Difficile dunque che
Noise from Words cambi le carte in tavola, anche se a questo giro può vantare una mirabolante introduzione di Stephen King, ormai un rock'n'roll fan assodato, che dalla copertina del nuovo lavoro lancia un declamatorio "
the greatest undiscovered rock & roll talent of the last 20 years". Che crediate o meno alla sincerità del famoso scrittore, peraltro disponibile ultimamente a tessere le lodi anche di Ryan Adams, c'è da pensare che ancora una volta Michael McDermott sia chiamato a dimostrare più di quello che è effettivamente in grado di garantire.

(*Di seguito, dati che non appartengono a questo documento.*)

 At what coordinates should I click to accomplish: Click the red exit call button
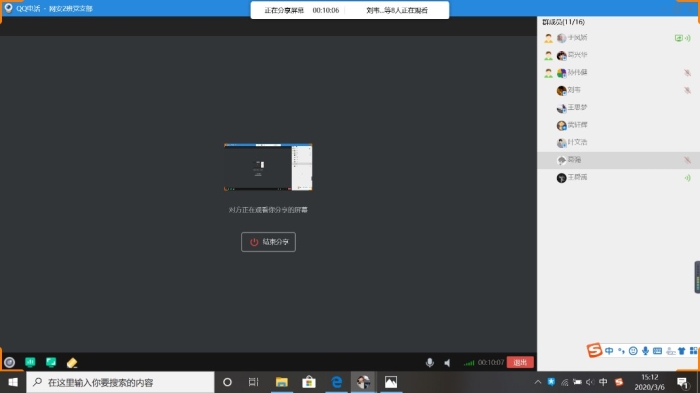tap(520, 362)
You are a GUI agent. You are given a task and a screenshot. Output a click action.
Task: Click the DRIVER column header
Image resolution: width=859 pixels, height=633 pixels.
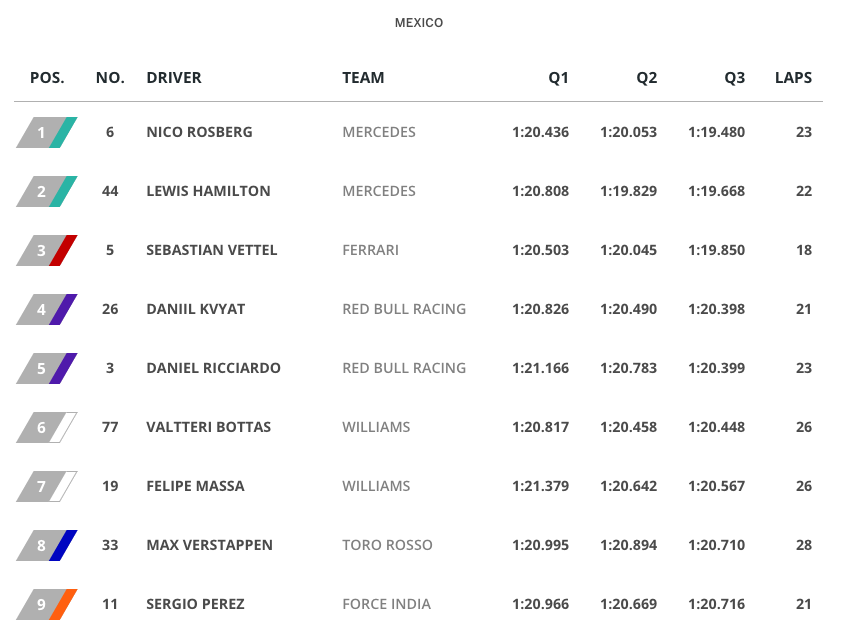click(174, 77)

Noise from Words non possiede infatti la scorza dura dei precedenti
Last Chance Lounge o
Ashes, due dischi davvero troppo inosservati e meritevoli di attenzione, abbandonandosi piuttosto alle digressioni acustiche dell'autore, qui meno rocker di strada e più folksinger.
Il nuovo contratto internazionale con la One Little Indian dunque appare un'altra occasione sprecata: tolto di mezzo il roboante singolo
The American in Me, ballata dal passo più elettrico rispetto al resto,
Noise from Words mette l'accento soprattutto sulle liriche, mai così autobiografiche e scoperte nei sentimenti (la commovente
My Father's Son), lasciando parlare le chitarre acustiche, il pianoforte, persino dobro, pedal steel e mandolino, dentro una strumentazione dagli accenti più rurali (su tutte l'anima irish di
A Long Way from Heaven). I risultati non sono affatto disprezzabili, a partire da una
Mess of Things dal tono confessionale, seguita a ruota da
Tread Lightly, folk rock luminoso in cui la voce di McDermott, sempre colma di emozione, può distendere tutta la sua efficacia.
Nulla da eccepire insomma sulla cifra personale di queste ballate, ma qualcosa non funziona:
Noise from Words appare più come uno sfogo intimo, necessario per l'artista, un disco definito "a candid song cycle of addiction and redemption", ma assai più duro da digerire per l'ascoltatore. A lungo andare il romanticismo di
A Kind of Love Songs, All My Love, Broken, quel loro crogiolarsi nella malinconia, diventa un esercizio fine a se stesso.